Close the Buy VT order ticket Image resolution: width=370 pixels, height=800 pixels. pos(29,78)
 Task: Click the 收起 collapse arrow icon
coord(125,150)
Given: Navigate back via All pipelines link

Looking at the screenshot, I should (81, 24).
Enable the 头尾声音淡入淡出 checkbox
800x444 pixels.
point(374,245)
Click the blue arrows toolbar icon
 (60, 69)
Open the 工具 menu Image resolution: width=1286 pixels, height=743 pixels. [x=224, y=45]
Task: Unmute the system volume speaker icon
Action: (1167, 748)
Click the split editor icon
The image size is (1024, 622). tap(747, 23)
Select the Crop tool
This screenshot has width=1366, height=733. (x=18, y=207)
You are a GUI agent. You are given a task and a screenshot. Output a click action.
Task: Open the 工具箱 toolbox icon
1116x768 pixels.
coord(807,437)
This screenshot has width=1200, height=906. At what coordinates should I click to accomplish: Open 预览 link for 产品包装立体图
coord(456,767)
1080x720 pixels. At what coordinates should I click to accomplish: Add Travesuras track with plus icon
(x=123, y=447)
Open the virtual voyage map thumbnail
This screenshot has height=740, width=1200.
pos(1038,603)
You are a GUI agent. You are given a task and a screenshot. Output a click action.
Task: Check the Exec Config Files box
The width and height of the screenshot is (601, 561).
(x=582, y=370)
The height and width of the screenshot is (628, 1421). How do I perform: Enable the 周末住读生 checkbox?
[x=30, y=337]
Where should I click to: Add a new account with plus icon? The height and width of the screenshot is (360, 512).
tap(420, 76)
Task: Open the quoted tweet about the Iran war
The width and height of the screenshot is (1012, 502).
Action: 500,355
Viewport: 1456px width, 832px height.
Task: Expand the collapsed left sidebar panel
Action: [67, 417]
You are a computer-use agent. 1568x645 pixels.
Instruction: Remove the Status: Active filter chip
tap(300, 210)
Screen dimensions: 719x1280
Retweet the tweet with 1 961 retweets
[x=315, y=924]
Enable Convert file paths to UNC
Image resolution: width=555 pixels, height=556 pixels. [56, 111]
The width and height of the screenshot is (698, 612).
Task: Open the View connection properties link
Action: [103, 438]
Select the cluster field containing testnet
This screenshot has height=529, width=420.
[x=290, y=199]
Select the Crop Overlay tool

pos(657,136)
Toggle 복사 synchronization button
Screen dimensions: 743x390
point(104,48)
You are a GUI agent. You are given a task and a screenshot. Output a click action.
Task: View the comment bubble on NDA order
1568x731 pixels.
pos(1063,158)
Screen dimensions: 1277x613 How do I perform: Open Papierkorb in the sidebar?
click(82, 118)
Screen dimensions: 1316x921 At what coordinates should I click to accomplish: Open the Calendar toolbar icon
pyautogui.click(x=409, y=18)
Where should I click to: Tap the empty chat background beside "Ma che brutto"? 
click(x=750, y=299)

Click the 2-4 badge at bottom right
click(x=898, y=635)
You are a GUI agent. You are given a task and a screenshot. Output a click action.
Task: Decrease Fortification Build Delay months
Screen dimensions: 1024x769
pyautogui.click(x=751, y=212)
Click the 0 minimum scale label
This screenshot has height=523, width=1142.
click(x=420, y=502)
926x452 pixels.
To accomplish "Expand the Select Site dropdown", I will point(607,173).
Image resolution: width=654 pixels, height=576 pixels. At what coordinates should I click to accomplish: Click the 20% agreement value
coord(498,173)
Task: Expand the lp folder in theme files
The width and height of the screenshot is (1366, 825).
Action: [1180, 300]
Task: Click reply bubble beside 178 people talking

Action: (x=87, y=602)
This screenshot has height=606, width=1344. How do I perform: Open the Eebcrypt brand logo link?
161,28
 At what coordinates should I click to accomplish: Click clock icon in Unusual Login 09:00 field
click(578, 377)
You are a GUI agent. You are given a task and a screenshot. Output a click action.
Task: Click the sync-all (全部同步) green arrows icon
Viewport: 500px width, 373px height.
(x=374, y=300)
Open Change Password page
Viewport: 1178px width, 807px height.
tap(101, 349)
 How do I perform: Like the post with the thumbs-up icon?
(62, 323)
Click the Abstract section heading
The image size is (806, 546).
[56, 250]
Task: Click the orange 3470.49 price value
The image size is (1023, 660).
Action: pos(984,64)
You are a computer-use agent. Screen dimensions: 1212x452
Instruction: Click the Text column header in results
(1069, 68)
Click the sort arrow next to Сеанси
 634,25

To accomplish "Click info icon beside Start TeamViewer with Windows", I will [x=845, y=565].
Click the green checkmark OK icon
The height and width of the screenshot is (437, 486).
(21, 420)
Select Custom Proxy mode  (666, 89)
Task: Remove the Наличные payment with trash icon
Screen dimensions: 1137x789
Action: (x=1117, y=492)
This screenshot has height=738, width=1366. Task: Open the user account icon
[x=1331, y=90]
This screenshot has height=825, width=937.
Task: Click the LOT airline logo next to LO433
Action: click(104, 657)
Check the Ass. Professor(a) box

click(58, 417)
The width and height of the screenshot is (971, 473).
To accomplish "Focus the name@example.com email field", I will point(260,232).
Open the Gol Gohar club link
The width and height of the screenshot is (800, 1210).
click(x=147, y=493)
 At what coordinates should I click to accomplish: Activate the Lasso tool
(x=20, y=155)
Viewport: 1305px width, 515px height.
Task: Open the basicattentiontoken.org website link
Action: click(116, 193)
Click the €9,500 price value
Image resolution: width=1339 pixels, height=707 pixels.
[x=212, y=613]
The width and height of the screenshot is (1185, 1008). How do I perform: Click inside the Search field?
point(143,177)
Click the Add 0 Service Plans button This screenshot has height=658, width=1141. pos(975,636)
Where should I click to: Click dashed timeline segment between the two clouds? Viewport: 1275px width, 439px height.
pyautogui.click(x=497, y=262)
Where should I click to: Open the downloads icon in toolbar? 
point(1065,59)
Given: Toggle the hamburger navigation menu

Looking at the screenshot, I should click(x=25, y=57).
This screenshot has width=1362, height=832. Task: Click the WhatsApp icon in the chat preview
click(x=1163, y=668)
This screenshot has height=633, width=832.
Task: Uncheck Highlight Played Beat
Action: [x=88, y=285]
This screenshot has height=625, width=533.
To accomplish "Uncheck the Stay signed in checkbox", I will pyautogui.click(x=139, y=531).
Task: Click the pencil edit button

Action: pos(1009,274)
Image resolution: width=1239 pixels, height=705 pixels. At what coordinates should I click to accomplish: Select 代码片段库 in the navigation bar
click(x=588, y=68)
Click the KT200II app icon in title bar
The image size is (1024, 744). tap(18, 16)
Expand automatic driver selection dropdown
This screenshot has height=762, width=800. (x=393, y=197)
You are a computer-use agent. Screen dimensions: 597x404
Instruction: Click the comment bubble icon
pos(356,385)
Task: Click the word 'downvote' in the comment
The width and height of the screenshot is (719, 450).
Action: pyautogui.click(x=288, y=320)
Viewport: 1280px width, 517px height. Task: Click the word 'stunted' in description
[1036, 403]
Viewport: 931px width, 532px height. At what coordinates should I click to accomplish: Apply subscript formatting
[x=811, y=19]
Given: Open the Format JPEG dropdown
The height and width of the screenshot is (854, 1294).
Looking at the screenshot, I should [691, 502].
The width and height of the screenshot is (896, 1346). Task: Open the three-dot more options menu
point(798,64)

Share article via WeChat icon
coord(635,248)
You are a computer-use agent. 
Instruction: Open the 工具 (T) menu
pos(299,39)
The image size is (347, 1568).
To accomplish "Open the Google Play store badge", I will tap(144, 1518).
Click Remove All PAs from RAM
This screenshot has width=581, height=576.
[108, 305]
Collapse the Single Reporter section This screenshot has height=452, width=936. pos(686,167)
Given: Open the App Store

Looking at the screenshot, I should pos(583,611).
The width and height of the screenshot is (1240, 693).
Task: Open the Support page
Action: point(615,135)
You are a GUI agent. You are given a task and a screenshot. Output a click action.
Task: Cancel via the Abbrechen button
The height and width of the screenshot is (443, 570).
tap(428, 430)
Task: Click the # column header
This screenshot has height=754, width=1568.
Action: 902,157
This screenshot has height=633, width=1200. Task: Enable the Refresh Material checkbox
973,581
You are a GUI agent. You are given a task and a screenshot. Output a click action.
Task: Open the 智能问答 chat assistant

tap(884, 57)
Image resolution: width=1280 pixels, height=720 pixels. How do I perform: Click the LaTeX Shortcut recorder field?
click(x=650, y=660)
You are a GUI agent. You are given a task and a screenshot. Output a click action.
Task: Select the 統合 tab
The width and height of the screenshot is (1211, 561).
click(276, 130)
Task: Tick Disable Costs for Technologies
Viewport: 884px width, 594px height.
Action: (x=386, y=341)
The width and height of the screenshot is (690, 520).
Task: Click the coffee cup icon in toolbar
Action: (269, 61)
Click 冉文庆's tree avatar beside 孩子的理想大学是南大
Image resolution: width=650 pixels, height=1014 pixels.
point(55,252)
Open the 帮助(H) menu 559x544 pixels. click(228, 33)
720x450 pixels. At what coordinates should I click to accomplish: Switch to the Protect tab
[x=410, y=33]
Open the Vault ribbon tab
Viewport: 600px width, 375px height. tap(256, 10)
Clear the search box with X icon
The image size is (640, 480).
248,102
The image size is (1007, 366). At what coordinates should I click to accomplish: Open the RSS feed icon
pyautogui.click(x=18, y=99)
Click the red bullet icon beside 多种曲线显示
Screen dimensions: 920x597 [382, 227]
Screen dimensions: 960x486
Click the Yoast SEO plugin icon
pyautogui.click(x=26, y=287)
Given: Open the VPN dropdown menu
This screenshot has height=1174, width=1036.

WORK TASK: Repeat, word for word, every line from the line that contains "Given: Open the VPN dropdown menu" to the end of the entries; include both of those lines and no others.

RESPONSE TO THIS EXERCISE:
Given: Open the VPN dropdown menu
This screenshot has height=1174, width=1036.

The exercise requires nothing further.